Fascism justifies its violence by proposing to protect a supposedly pure religious and national identity from the forces of liberalism. In the west, fascism presents itself as the defender of European Christianity against these forces, as well as against the mass emigration of Muslims. Western fascism is therefore increasingly difficult to distinguish from Christian nationalism.

Pro-Ukrainian protesters gather at a demonstration in Tel Aviv this week. Photography: Abir Sultan/EPA

Putin, the leader of Russian Christian nationalism, has come to see himself as the world leader of Christian nationalism, and is increasingly seen as such by Christian nationalists around the world. including in the United States. Putin became a leader of this movement in part because of global reach recent Russian fascist thinkers such as Alexander Dugin and Alexander Prokhanov who laid the foundations.

It is easy to recognize, in Putin’s invasion of Ukraine, the road map traced in recent years by Dugin and Prokhanov, major figures of Putin’s Russia. Both Dugin and Prokhanov saw an independent Ukraine as an existential threat to their goal, which Timothy Snyder, in his 2018 book The Road to Unfreedom, describes as “a longing for the return of Soviet power in fascist form.”

The form of Russian fascism championed by Dugin and Prokhanov resembles central versions of European fascism – explicitly anti-Semitic. As Snyder writes, “…if Prokhanov had one fundamental belief, it was the endless struggle of the empty, abstract sea people against the warm, fair people of the land. Like Adolf Hitler, Prokhanov blamed the world Jewry for inventing the ideas that enslaved his homeland, he also blamed them for the Holocaust.

The mainstream version of anti-Semitism alive in parts of Eastern Europe today is that Jews use the Holocaust to seize the narrative of the victimization of the “real” victims of the Nazis, who are Russian Christians. (or other non-Jewish Eastern Europeans). Those who embrace Russian Christian nationalist ideology will be particularly susceptible to this strain of anti-Semitism.

Like Hitler, Prokhanov blamed world Jewry for inventing the ideas that enslaved his homeland

Timothy Snyder

With this context, we can understand why Putin chose the actions he did, as well as the words he used to justify them. Ukraine has always been the main target of those who seek to restore “Soviet power in a fascist form”. Echoing familiar fascist anti-Semitic tropes, in a item 2021, former Russian President Dmitry Medvedev denounced Zelenskiy as disgusting, corrupt and unfaithful. The free democratic election of a Jewish president confirms in the fascist mind that the fascist bogeyman of liberal democracy as a tool of global Jewish domination is very real.

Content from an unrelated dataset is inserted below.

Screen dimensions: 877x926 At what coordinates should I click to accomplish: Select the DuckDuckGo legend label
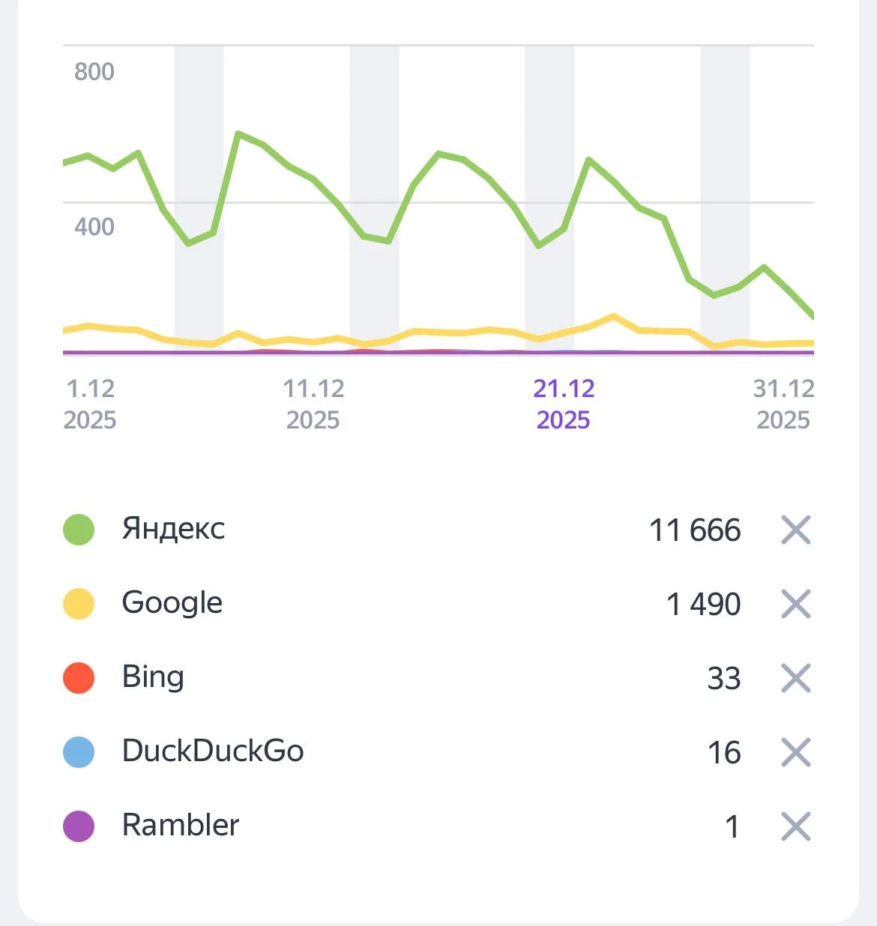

By claiming that the purpose of the invasion is to “denazify” Ukraine, Putin appeals to the myths of contemporary Eastern European anti-Semitism – that a global cabal of Jews was (and is) the real agents of the violence against Russian Christians and the real victims of the Nazis were not the Jews, but rather this group. Russian Christians are the target of a plot by a world elite who, using the vocabulary of liberal democracy and human rights, attack the Christian faith and the Russian nation. Putin’s propaganda is not aimed at an obviously skeptical West, but rather appeals, on a national level, to this strain of Christian nationalism.

There is a broader moral here. The attack on liberal democracy in the West comes from a worldwide fascist movement, the center of which is Christian nationalism. It will be difficult to disentangle this movement from anti-Semitism (although it is a version of anti-Semitism that allies itself with the forces pushing for a Jewish nationalist state in Israel). Unsurprisingly, proponents of the idea that a Christian nation needs protection and defense against liberalism, “globalism” and their supposed decadence, will be driven to their most violent actions when the faces of free liberal democracy , secular and tolerant will prominently include Jews.